Reputation: 130
Is it possible to implement an RNN layer with no nonlinearity in Pytorch like in Keras where one can set the activation to linear? By removing the nonlinearlity, I want to implement a first-order infinite-impulse-response (IIR) filter with a differentiable parameter and integrate it into my model for end-to-end learning. I can obviously implement the filter in Pytorch but I thought using an inbuilt function may be more efficient.
Upvotes: 1
Views: 2522
Reputation: 24351
No, the PyTorch nn.RNN
module takes only Tanh or RELU:
nonlinearity – The non-linearity to use. Can be either
'tanh'
or'relu'
. Default:'tanh'
You could implement this yourself however by writing your own for loop over the sequence, as in this example.
Upvotes: 1
Reputation: 19307
Removing non-linearity from RNN turns it into a linear dense layer without any activation.
If that is what you want, then simply use nn.linear
and set activation to None
Here is why this happens. Fundamentally, an RNN for timesteps works as below -
h(t) = tanh(U.x(t) + W.h(t−1) + b)
h(0) = tanh(U0.x(0) + b0)
h(1) = tanh(U1.x(1) + W1.h(0) + b1)
h(2) = tanh(U2.x(2) + W2.h(1) + b2)
#... and so on.
If you remove linearity by removing the tanh
, here is what happens -
h(0) = U0.x(0) + b0
h(1) = U1.x(1) + W1.h(0) + b1
= U1.x(1) + W1.(U0.x(0) + b0) + b1 #expanding x(0)
= U1.x(1) + W1.U0.x(0) + W1.b0 + b1
= U1.x(1) + W1.U0.x(0) + W1.b0 + b1
= V1.x(1) + V0.x(0) + C #Can be rewritten with new weights
= V . x + C #General form
So the final form of the state of an RNN after 2 timesteps is simply Wx+b
like the linear layer without activation.

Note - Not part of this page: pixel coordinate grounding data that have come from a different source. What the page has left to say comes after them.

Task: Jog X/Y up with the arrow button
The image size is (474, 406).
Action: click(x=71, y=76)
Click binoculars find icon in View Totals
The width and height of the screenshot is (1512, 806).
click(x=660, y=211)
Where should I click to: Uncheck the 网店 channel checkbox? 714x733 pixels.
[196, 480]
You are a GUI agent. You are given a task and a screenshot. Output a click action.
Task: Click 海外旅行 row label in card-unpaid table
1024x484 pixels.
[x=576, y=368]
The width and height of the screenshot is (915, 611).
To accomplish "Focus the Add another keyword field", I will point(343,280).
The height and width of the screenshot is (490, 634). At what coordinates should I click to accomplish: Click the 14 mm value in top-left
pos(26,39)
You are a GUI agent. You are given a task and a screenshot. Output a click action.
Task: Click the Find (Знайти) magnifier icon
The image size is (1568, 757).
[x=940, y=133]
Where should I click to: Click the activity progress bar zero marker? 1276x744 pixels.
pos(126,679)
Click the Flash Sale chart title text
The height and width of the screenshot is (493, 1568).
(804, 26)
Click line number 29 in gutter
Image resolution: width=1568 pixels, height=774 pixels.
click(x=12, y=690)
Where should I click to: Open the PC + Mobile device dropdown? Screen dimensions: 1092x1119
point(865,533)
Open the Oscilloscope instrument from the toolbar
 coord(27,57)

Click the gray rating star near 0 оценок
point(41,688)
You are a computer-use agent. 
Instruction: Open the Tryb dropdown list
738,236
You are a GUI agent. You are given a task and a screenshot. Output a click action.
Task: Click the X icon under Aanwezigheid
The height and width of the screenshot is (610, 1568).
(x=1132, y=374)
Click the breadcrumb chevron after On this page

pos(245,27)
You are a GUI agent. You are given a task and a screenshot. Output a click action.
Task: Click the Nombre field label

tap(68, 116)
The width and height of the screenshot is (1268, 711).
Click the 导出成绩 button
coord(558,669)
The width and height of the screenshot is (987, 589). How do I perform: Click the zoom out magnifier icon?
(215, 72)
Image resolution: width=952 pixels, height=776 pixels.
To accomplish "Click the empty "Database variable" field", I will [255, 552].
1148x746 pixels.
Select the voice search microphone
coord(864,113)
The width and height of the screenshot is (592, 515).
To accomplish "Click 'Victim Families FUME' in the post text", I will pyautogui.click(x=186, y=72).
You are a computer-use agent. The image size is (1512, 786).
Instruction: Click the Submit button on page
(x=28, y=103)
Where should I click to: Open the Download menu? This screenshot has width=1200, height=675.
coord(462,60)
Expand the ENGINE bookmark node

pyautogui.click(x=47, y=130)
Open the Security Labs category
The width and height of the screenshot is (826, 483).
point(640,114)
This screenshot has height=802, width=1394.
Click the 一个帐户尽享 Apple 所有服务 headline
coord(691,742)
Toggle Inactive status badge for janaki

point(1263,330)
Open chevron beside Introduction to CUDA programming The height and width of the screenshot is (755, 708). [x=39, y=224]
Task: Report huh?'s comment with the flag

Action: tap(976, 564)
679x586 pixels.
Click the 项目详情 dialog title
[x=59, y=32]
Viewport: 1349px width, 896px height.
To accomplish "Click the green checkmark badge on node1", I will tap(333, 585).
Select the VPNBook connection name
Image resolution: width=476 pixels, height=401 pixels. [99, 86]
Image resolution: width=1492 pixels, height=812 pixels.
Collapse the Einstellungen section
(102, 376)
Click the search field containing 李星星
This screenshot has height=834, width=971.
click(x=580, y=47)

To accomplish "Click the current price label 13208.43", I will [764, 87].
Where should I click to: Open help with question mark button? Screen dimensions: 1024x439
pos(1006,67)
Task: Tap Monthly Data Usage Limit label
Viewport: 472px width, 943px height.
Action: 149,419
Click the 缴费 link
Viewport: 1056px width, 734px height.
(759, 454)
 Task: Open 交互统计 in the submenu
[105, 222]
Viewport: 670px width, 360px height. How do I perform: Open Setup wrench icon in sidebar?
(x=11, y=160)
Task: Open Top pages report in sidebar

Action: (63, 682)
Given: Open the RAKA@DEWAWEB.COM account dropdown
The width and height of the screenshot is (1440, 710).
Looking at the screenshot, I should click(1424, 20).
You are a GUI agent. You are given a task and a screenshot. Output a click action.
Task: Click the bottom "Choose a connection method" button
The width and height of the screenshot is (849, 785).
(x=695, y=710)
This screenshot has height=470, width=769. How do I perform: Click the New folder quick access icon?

In other words, removing the non-linearity from an RNN turns it into a linear dense layer without any activation, completely removing the notion of time-steps.
Upvotes: 2
Reputation: 3506
I dont think so, you can choose between tanh and relu but is to be one of them when using nn.RNN
as far as I know (and I dont think there is a work around). But you could implement the RNN youself quite easily without using the implemented module and then use whatever activation you want. They show an example of that in this Pytorch tutorial.
Upvotes: 2